Non un semplice rinvio, ma un cambio di filosofia: meno divieti rigidi, più neutralità tecnologica.
Ue, auto a motore termico anche dopo il 2035
I contenuti del pacchetto sono stati illustrati nel pomeriggio a Strasburgo in una conferenza stampa iniziato in ritardo per via delle discussioni tra il vicepresidente della Commissione responsabile per l’Industria Stéphane Séjourné, il commissario al Clima Wopke Hoekstra, quello ai Trasporti Apostolos Tzitzikostas e il commissario all’Economia Valdis Dombrovskis.
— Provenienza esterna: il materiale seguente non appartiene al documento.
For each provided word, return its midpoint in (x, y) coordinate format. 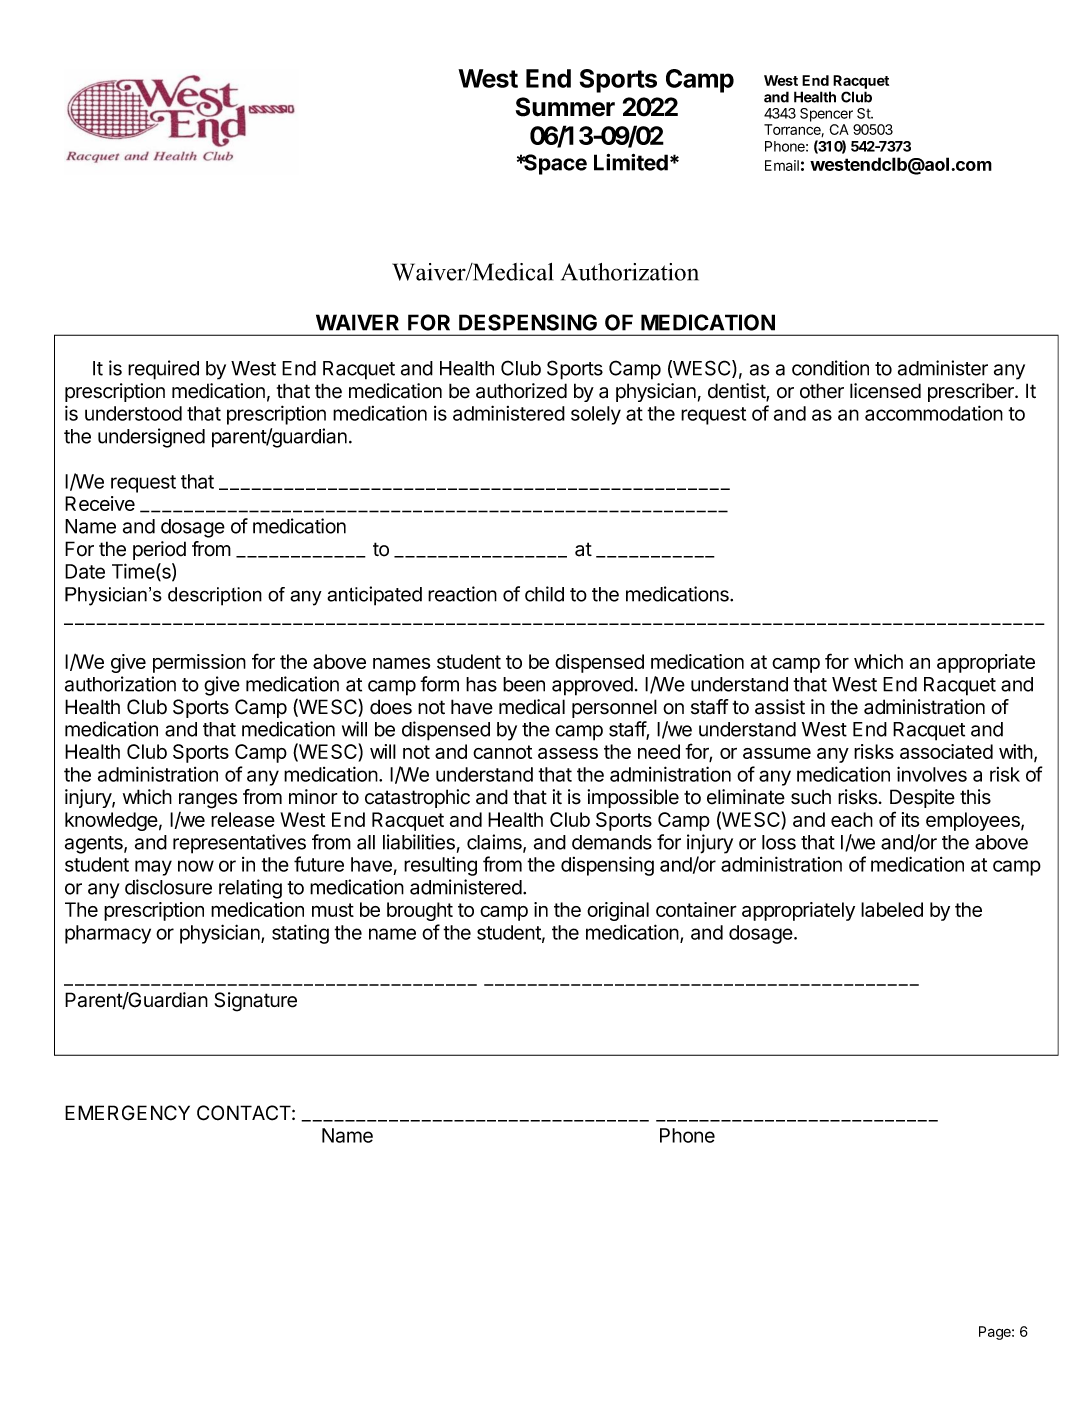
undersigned (151, 438)
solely (596, 415)
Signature (255, 1002)
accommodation (934, 413)
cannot (502, 752)
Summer (565, 107)
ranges (208, 801)
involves (932, 774)
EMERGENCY (127, 1113)
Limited (631, 162)
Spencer (826, 115)
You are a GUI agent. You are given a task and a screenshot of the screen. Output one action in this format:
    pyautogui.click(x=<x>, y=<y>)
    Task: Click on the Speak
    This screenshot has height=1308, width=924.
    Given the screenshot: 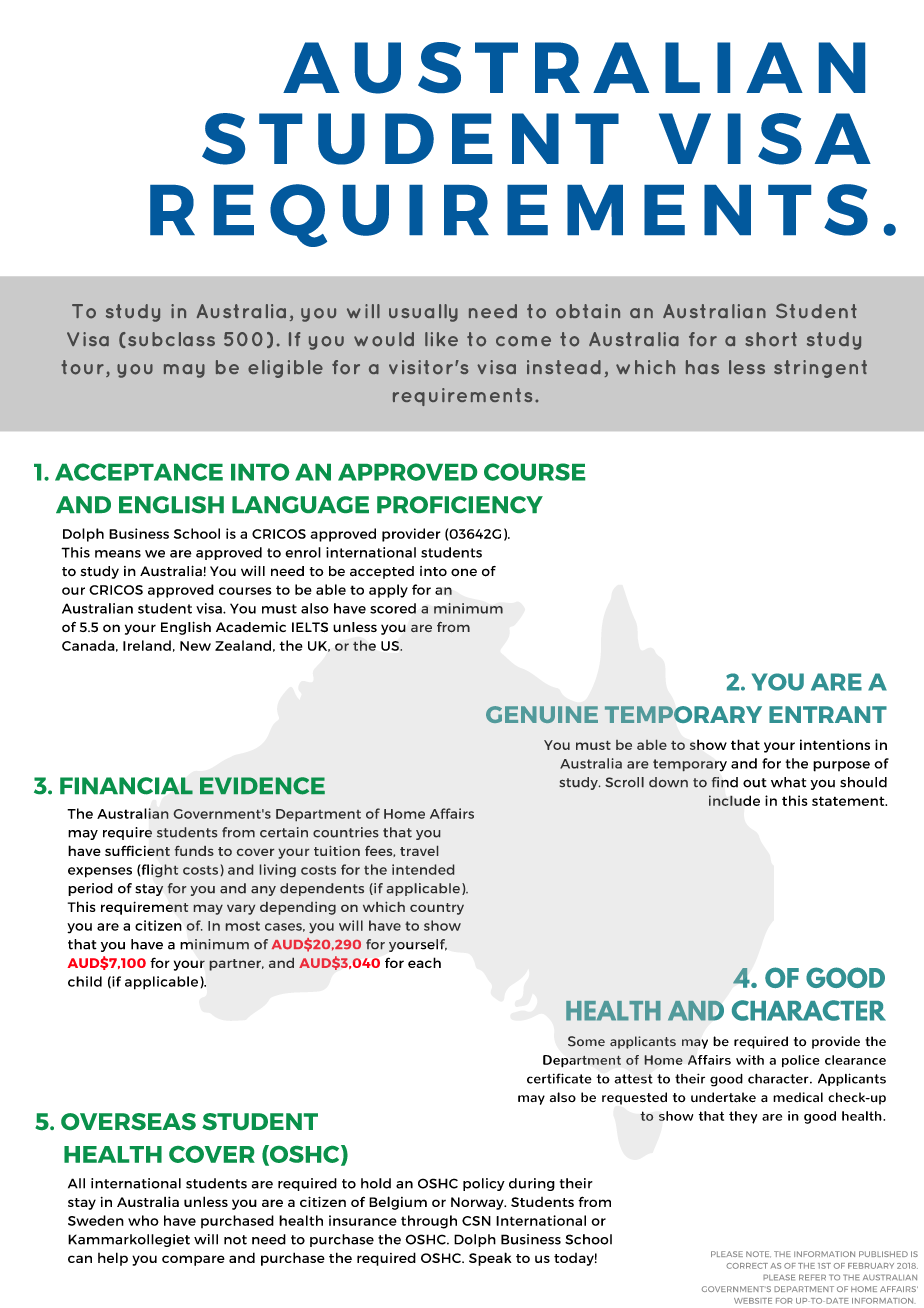 What is the action you would take?
    pyautogui.click(x=490, y=1259)
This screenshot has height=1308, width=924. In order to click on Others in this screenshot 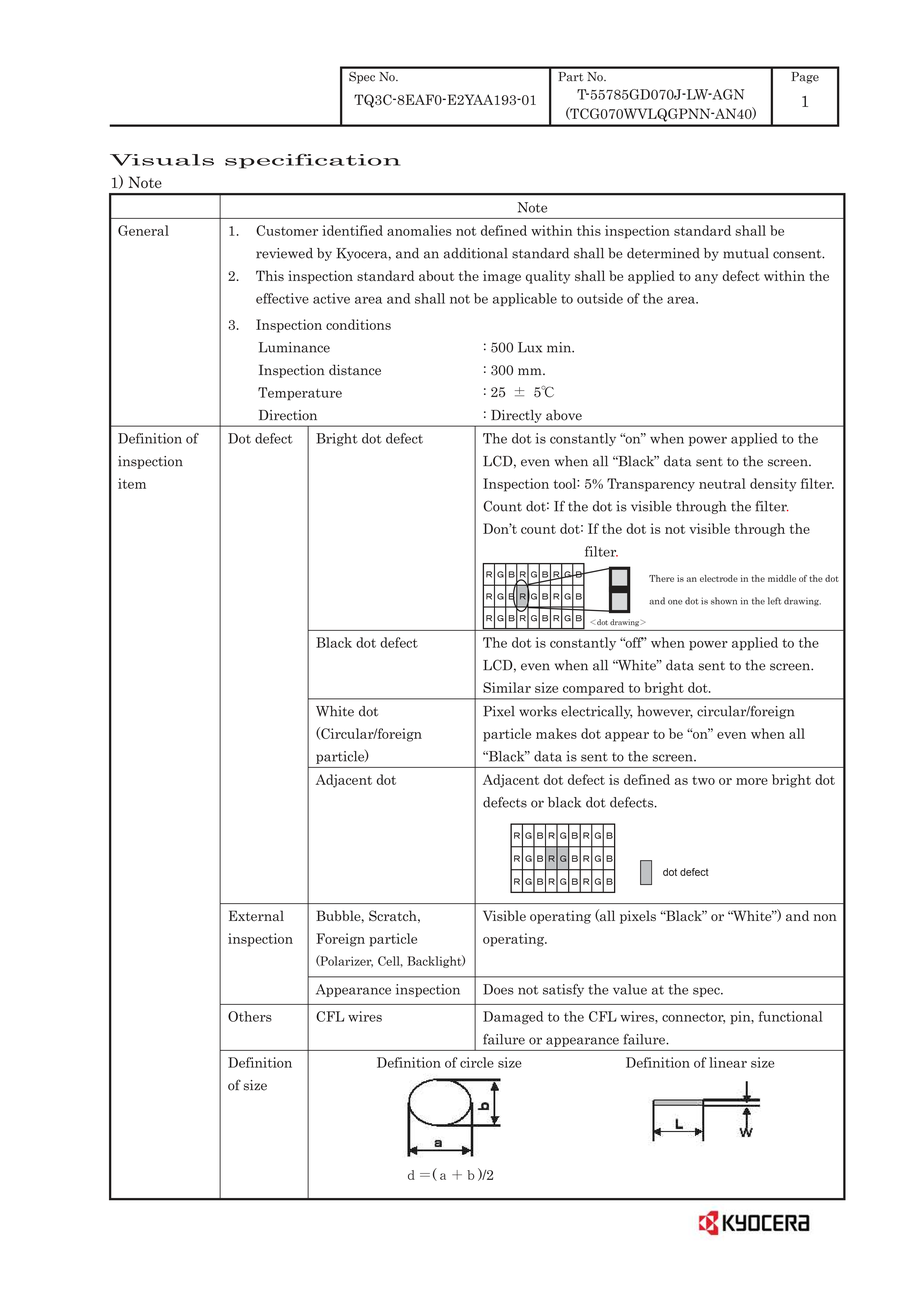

Il cuore della svolta è la revisione del regolamento sulle emissioni di CO₂. L’obiettivo originario di riduzione del 100% al 2035 – che rendeva praticabile solo l’auto elettrica – è stato abbandonato in favore di un target del 90%. Una soglia che lascia uno spiraglio concreto alla sopravvivenza dei motori termici anche oltre quella data, purché affiancati da soluzioni in grado di compensare le emissioni residue lungo l’intera filiera.
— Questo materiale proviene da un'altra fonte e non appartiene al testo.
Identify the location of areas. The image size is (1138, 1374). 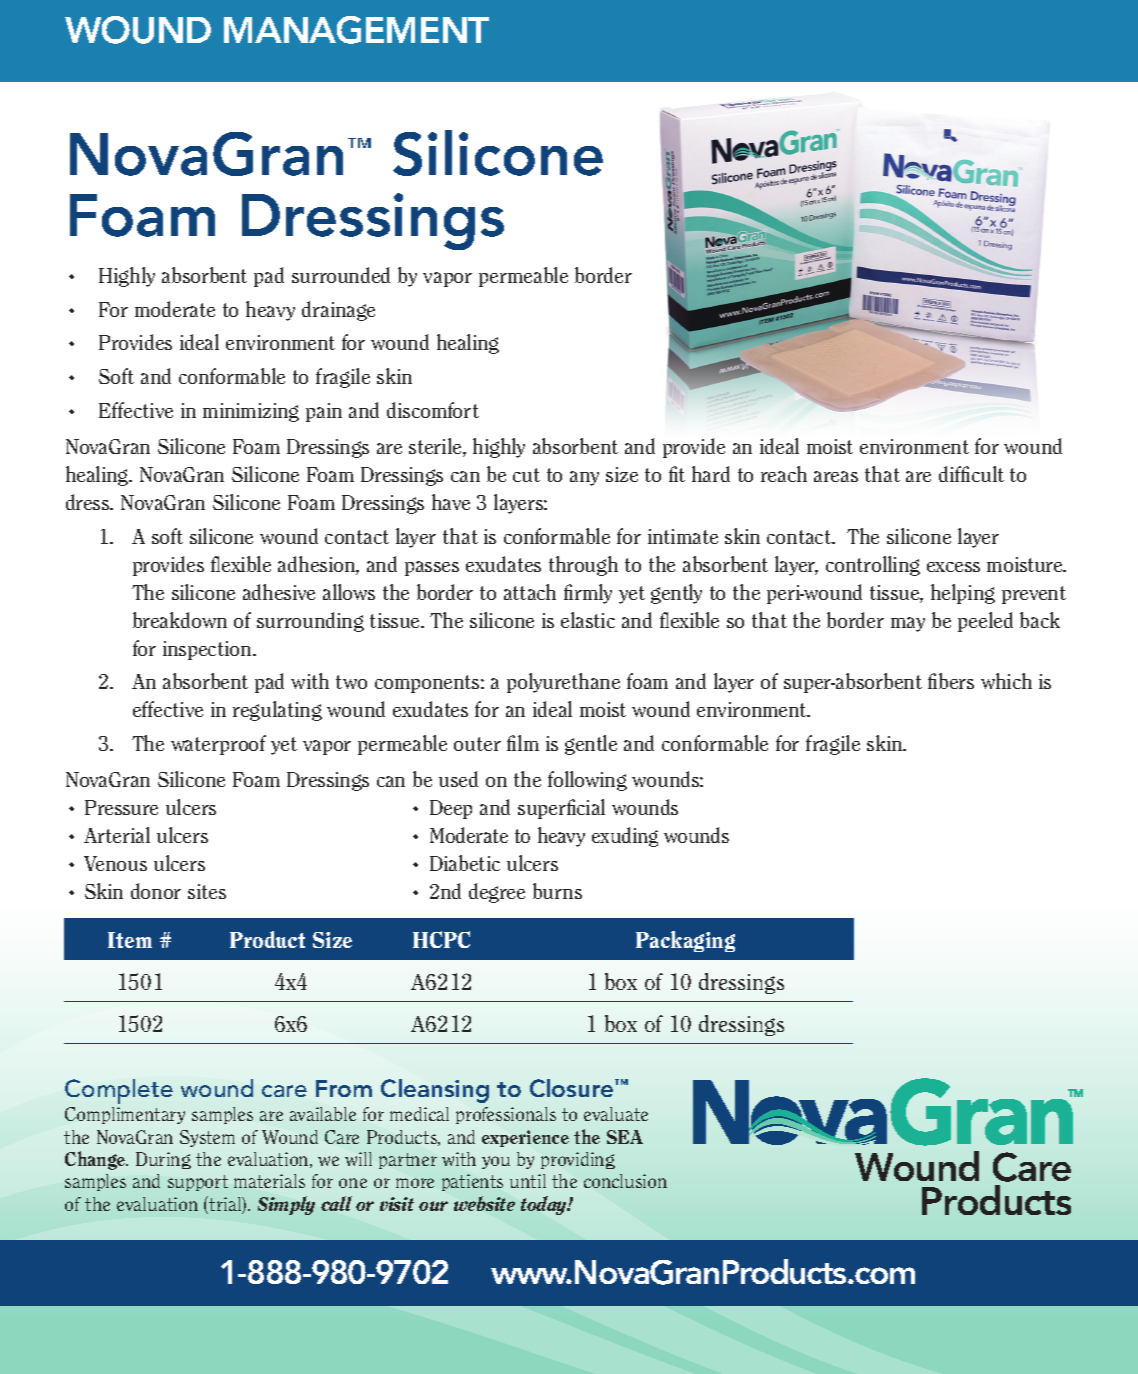
(836, 476).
Sarà quindi tollerata una quota del 10% di emissioni residue che le case automobilistiche dovranno compensare accumulando crediti verdi, ottenuti anche attraverso strategie mirate come l’utilizzo di acciaio a basso contenuto di carbonio e l’adozione di carburanti sostenibili.
Le alternative all’elettrico
Nel nuovo quadro trovano spazio diverse tecnologie considerate fino a poco tempo fa marginali:
- Ibrido plug-in (PHEV): Un’auto ibrida plug-in combina un motore termico (benzina o diesel) con uno elettrico alimentato da una batteria più grande rispetto a quella degli ibridi tradizionali. La batteria può essere ricaricata collegandola a una presa domestica o a una colonnina pubblica. Questo consente di percorrere mediamente tra i 40 e gli 80 chilometri in modalità 100% elettrica, ideale per l’uso urbano, passando poi al motore a combustione per i viaggi più lunghi. È una soluzione “ponte” che unisce flessibilità e riduzione delle emissioni.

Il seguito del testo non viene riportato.